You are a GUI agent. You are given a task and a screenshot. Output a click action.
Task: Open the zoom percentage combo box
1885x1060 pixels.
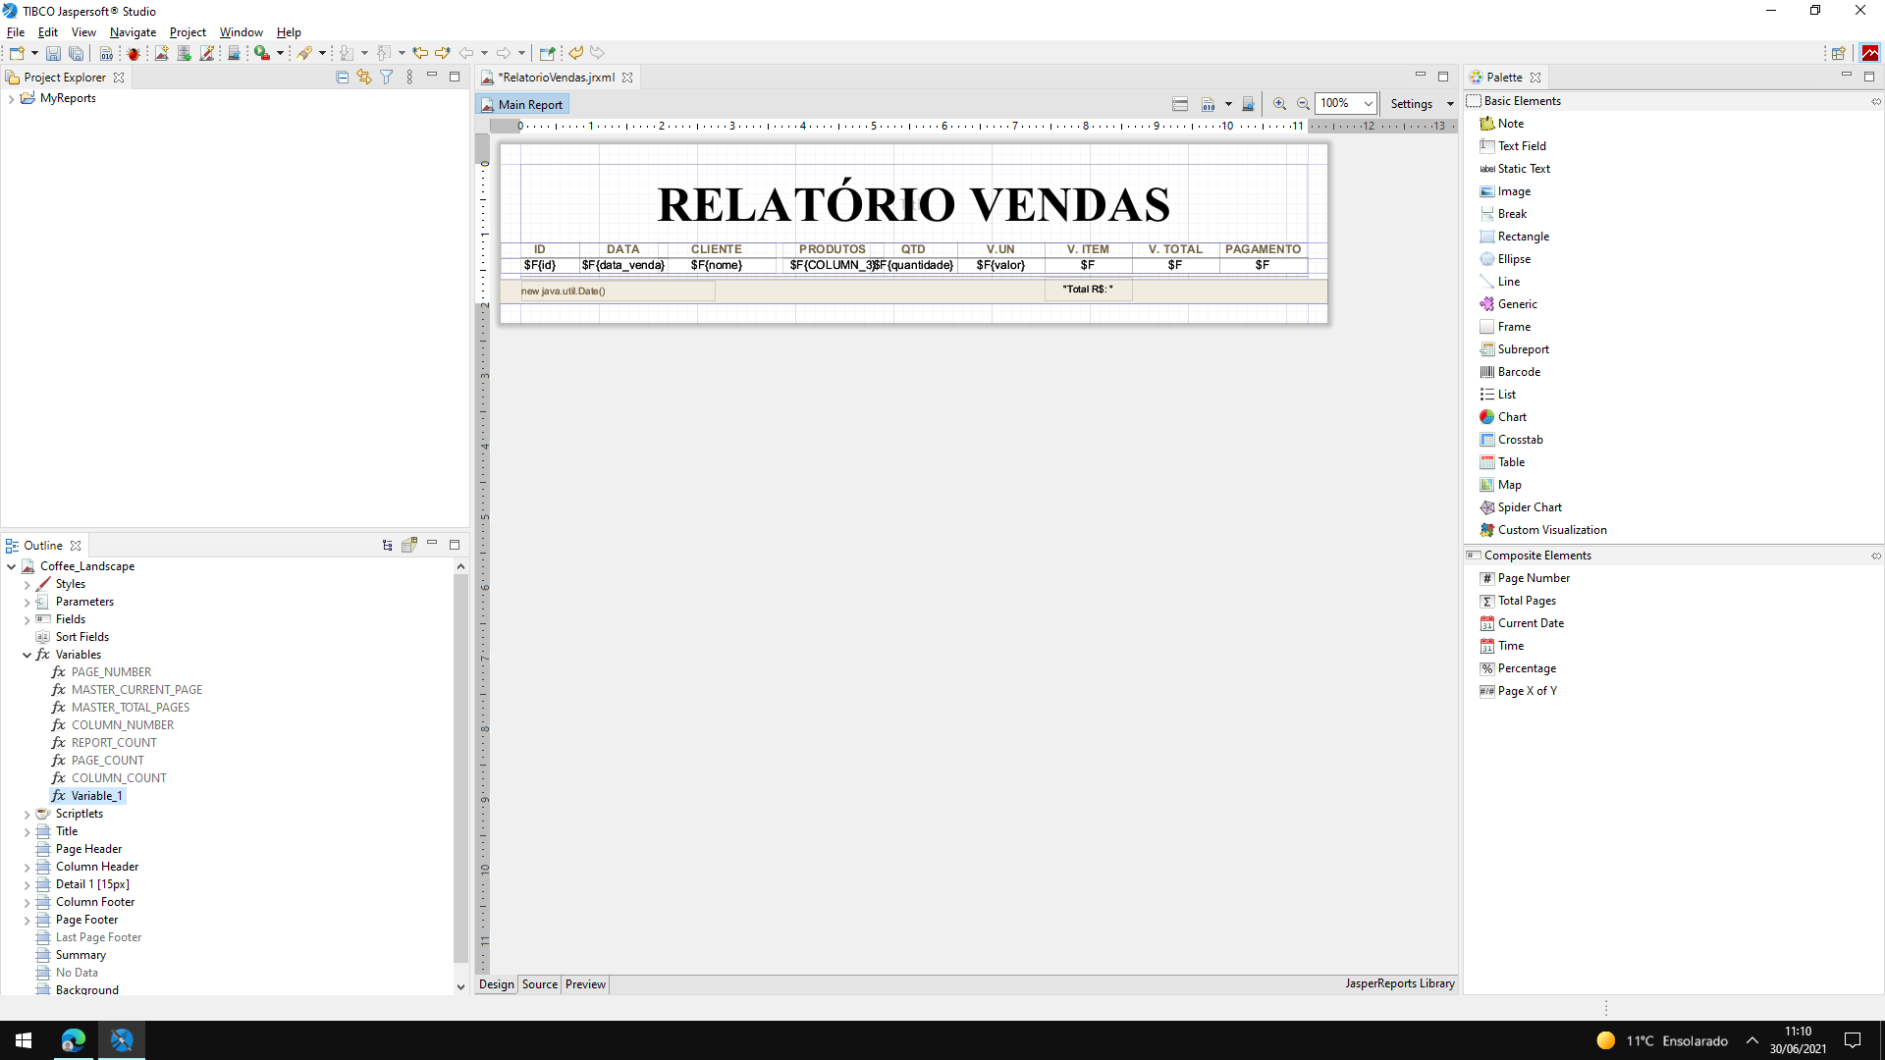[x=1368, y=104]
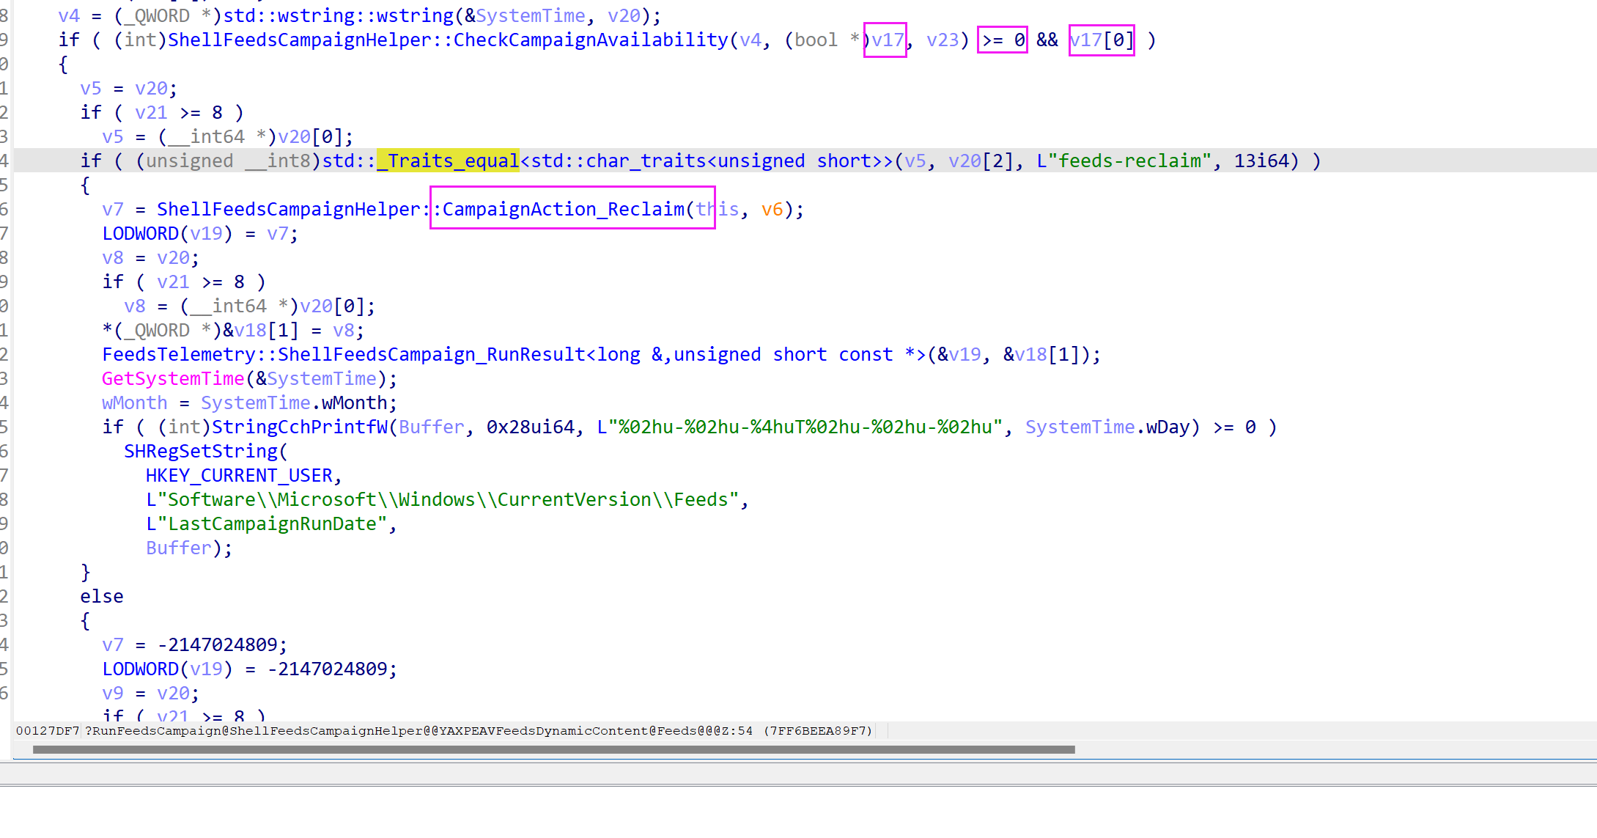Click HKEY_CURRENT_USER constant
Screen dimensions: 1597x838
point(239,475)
════════
**What is needed**: The data must be repeated exactly. Any pictures in it are to be left out.

**Your response**:
You are a GUI agent. You are given a task and a screenshot. Output a click action.
Task: Open the zoom percentage combo box
1885x1060 pixels.
[x=1368, y=104]
Click HKEY_CURRENT_USER constant
Screen dimensions: 1597x838
point(239,475)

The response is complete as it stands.